Thursday, 8 November 2012

Predicting Times


 

When top athletes race, they have a time in their head that they would like to achieve.  Ideally, everything they do within the race will lead to this time goal.  This time that an athlete would like to achieve can be viewed as a “prediction”.

As athletes, I believe we can train ourselves to predict our performances.

As coaches, I believe we must predict our athlete’s performances on a daily basis in order to get our athletes “race ready” at the end of the season.

Here are a few keys:

For athletes:  Simply stated, predict your daily repeats in practice.  Talk to yourself during training, and set mini training goals for sets.  Start with warm-up, and predict as much as you can.  Certainly during the main parts of the practice, in particular for “race pace” training – you should predict each swim.  Once you start to do this, you’ll get better at being right.  And once you start predicting correctly, you can raise your level of expectation.  Essentially, you will begin to ask more of yourself. 

Getting better at asking more of yourself is the first step to actually delivering – and getting more from yourself.

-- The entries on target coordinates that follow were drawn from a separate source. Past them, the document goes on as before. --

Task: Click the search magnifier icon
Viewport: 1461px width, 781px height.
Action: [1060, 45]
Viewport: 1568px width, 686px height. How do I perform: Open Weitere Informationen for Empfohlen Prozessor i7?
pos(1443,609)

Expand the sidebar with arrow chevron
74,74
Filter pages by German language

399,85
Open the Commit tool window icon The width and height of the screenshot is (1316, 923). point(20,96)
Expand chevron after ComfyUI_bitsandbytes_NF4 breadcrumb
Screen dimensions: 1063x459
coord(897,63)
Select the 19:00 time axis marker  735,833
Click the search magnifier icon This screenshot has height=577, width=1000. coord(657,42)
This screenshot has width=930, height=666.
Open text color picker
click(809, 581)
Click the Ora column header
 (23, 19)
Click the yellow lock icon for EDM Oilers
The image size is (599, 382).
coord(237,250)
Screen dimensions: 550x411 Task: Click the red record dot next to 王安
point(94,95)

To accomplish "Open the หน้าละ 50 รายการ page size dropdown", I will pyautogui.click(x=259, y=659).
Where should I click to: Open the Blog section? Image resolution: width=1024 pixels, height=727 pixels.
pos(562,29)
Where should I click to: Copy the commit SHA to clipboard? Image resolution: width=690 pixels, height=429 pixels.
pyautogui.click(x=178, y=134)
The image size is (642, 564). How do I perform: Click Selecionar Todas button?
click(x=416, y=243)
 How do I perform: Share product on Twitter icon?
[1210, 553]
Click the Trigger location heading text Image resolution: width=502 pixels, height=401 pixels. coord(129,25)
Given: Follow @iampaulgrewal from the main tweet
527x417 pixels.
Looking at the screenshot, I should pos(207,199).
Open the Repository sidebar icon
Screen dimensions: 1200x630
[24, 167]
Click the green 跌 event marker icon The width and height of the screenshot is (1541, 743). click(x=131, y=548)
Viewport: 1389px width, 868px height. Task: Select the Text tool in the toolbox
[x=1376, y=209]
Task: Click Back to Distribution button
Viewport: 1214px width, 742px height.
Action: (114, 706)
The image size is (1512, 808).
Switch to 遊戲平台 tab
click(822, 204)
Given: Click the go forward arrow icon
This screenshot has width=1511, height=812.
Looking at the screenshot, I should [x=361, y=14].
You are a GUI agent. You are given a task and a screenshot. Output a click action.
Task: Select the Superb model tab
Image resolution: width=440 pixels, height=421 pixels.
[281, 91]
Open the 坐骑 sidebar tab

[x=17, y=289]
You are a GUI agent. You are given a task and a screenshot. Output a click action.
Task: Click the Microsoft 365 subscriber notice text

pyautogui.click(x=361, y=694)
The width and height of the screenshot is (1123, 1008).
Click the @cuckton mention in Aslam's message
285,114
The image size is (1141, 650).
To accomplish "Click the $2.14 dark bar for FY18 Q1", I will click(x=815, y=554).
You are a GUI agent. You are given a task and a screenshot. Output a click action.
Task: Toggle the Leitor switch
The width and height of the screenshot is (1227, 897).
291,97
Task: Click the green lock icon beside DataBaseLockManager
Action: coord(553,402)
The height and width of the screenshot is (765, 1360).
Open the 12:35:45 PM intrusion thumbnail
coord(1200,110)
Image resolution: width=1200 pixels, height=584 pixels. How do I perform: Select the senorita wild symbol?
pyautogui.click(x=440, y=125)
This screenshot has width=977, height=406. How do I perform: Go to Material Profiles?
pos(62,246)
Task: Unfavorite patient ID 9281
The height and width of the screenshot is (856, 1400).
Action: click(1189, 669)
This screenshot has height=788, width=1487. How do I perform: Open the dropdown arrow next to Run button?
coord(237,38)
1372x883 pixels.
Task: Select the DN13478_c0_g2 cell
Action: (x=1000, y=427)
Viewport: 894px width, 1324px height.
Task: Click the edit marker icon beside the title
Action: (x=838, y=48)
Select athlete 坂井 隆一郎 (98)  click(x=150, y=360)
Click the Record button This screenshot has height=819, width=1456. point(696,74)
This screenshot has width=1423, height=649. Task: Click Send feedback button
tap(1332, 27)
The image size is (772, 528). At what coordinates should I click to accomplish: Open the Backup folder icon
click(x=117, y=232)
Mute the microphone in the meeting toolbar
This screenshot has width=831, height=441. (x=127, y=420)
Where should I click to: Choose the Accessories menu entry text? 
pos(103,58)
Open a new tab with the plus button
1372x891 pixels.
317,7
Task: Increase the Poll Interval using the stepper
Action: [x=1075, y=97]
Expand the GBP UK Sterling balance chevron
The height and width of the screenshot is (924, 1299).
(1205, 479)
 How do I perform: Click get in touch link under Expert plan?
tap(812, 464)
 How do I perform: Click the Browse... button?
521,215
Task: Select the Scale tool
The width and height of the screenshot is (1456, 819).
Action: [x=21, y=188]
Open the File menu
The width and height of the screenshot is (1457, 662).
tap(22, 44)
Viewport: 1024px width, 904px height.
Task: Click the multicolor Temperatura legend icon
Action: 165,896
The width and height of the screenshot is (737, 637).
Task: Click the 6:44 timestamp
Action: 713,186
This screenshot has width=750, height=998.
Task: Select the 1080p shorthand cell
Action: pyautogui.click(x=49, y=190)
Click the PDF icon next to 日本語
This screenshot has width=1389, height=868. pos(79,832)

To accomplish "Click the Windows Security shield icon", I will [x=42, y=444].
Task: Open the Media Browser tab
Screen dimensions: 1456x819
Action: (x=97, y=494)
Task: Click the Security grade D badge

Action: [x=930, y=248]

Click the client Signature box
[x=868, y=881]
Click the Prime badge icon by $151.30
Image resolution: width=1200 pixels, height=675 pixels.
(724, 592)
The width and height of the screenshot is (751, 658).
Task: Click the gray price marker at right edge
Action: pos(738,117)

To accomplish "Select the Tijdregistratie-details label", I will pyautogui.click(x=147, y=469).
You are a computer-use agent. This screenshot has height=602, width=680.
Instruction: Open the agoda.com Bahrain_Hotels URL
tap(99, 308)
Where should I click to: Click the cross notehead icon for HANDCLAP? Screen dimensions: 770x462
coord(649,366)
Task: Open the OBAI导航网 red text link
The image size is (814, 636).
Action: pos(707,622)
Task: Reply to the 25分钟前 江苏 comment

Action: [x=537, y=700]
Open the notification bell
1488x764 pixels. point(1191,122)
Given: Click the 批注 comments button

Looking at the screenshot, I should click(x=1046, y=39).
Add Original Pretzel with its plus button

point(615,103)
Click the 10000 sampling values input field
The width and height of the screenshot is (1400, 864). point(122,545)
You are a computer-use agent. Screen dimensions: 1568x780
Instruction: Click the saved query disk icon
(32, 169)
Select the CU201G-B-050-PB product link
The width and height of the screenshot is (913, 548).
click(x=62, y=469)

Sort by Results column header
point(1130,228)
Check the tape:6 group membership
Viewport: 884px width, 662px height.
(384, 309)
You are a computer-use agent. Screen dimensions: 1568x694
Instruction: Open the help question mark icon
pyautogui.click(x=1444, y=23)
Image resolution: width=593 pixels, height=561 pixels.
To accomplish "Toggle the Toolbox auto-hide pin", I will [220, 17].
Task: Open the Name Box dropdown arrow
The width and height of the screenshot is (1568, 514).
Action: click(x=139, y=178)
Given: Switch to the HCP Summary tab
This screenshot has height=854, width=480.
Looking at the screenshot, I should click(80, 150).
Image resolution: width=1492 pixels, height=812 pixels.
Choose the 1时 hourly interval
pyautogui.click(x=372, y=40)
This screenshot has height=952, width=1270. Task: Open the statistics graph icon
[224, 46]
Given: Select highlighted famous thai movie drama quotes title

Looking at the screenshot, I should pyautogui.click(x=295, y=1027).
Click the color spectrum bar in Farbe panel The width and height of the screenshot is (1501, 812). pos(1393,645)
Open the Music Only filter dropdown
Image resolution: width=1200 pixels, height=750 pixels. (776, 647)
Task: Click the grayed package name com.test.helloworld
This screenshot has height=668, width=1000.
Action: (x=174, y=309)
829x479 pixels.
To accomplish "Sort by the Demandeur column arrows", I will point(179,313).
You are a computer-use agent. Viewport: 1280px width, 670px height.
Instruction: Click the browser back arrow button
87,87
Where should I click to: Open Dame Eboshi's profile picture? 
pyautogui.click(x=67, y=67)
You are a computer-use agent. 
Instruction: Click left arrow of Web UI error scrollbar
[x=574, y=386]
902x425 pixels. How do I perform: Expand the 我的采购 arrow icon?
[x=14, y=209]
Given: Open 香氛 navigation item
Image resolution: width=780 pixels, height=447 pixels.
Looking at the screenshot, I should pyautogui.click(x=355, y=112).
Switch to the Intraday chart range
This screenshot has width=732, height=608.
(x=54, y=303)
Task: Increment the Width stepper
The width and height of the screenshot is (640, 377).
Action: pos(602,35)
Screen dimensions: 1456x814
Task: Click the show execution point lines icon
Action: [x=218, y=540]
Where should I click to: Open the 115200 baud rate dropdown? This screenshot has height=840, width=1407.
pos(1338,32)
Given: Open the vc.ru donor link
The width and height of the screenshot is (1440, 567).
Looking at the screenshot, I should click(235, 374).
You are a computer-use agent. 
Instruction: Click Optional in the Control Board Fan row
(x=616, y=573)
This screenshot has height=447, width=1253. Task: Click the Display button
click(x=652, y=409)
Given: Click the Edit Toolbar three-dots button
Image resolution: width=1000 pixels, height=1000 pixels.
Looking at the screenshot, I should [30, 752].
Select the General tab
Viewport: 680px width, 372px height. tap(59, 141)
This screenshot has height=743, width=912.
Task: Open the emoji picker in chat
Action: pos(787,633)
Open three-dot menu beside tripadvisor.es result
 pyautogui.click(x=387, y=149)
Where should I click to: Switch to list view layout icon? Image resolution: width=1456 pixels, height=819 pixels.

For coaches: Prior to meets, we like to consider “where” our athletes may be.  We think about what certain athletes can do for certain events, based off their practice performance and/or previous meet performance.  But we are missing the boat when we predict only at meets.  I believe we should practice predicting training performance every day.  This coaching skill will subtly enhance the quality of the practice we provide, and we will begin to see small ways in which our practice construction can improve -- and small details our athletes must improve upon to reach peak performance.

Additionally, as we predict we will essentially be planning for the race, well before the race day – and correcting when needed.  If we predict incorrectly often enough, we are probably highlighting inefficiencies and areas of needed improvement in our athlete’s preparation.  An astute coach will recognize these areas, and design ways to improve an athlete’s skill application during the set to achieve the desired results.  If we can be ultimately successful in the “trail/error/trial/success” game in practices, we are going to be ahead of the game as it pertains to training the race.

A time-prediction setI like to ask for is very simple.  Do a few 50s or 25s and ask the athletes to guess their time.  They can predict their time before they swim, or they can swim and then tell you the time they did.  Athletes who are not good at this will get good at it fairly quick.

A perk of the set is this: the best way to go about getting the prediction correct is for the athlete to go fairly fast -- not easy, but certainly not all-out. – but with great stroke.  As a coach, you end up seeing your athletes swim with a high level stroke technique, and pretty fast!  We end up getting what we want: relaxed speed with a stroke technical focus.